- [The task]:
The listing has to be given again in full and exactly.
========
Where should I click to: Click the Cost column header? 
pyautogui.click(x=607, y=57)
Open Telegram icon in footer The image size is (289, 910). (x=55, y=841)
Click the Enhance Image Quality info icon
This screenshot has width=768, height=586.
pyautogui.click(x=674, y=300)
========
- [Worked solution]:
Where should I click to: Click the Cost column header? 
pyautogui.click(x=607, y=57)
Open Telegram icon in footer The image size is (289, 910). (x=55, y=841)
Click the Enhance Image Quality info icon
This screenshot has width=768, height=586.
pyautogui.click(x=674, y=300)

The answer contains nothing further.